As DOT moves forward with its proposed Public Transportation Safety Program, the agency must include the input of front-line employees in the development of the regulations. Front-line employees serve as one of the best resources to spot and report safety risks and have intimate knowledge of the day to day workings of our nation’s rail transit systems. In order to ensure that regulations developed are practical and effective, front-line employees must have a voice in the drafting process.
As the agency develops regulations, it must consider the unique operating environment of transit, which differs dramatically from rail or over-the-road bus. Transit operates in an open and continuous nature, with more frequent stops and operator interaction with the general public than other transportation modes. Therefore, the current safety standards which the FRA applies to heavy rail, or the Federal Motor Carrier Safety Administration (FMCSA) applies to over-the-road bus, are not equally applicable to rail transit.
Many states view the current SSO program as an unfunded mandate. We applaud the DOT for recognizing this reality. Transit agencies must be provided with a robust funding stream that adequately covers the implementation of the safety improvements that stem from the agency’s proposal. Additionally, Congressional appropriators must make a commitment to fully fund this program.

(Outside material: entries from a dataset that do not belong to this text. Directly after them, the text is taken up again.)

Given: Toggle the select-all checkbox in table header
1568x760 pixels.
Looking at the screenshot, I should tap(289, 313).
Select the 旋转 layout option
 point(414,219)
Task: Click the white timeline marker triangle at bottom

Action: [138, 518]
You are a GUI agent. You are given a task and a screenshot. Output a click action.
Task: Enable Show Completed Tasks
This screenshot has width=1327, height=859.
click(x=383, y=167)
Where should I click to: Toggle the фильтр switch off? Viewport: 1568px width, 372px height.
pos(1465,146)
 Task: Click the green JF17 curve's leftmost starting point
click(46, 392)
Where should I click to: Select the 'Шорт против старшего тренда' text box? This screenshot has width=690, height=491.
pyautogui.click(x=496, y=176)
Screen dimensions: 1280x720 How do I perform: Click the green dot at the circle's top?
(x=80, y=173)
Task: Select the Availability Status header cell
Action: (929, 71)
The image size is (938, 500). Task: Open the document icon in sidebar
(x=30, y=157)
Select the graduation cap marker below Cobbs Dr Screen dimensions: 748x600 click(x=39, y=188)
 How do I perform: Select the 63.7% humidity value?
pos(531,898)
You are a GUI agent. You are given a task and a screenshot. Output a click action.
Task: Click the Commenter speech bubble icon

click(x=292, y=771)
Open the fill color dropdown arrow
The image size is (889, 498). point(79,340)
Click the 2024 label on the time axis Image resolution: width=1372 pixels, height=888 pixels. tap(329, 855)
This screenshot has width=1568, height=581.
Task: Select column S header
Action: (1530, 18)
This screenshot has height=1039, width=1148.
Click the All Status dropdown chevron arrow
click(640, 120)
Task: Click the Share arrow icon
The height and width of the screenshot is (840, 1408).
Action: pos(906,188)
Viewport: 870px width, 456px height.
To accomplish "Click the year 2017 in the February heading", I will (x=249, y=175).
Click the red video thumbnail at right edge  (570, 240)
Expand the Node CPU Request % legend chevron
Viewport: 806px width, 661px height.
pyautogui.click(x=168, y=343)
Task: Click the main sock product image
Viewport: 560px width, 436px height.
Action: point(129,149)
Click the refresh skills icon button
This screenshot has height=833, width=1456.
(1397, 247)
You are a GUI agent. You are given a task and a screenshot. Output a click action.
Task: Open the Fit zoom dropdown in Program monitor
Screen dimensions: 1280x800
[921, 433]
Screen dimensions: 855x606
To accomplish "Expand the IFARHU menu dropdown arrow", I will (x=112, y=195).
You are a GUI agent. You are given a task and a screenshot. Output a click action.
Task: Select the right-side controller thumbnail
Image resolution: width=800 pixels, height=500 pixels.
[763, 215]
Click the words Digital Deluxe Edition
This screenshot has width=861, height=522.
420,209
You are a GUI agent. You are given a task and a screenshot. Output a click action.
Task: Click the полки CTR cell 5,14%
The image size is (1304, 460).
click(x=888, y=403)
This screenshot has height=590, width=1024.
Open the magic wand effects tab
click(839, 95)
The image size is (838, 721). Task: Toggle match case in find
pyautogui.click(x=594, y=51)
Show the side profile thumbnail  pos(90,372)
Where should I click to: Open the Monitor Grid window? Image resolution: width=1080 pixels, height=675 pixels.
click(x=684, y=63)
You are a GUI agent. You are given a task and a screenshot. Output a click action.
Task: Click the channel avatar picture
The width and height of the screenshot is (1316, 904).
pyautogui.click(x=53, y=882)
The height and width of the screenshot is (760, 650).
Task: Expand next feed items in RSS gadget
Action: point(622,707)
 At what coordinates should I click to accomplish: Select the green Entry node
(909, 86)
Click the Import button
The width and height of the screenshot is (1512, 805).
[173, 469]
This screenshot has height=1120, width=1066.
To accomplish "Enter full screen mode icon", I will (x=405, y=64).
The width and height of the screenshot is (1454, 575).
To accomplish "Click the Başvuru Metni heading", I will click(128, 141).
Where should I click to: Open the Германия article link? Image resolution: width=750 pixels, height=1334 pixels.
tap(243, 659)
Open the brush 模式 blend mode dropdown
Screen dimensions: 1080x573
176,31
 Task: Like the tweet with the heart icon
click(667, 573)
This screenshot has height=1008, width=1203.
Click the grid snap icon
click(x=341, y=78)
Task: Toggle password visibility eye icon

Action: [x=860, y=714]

Recent events dictate a clear need for increased federal safety oversight of rail transit operations. It is time for the DOT to pay closer attention to rail transit safety consistent with the historic role it has played in safety oversight of commercial airlines and freight and passenger rail operations. We applaud the Obama Administration for developing this important transportation safety initiative but urge the DOT to listen to the input of front-line employees and their unions and consider carefully the financial realities facing public transportation agencies across the country.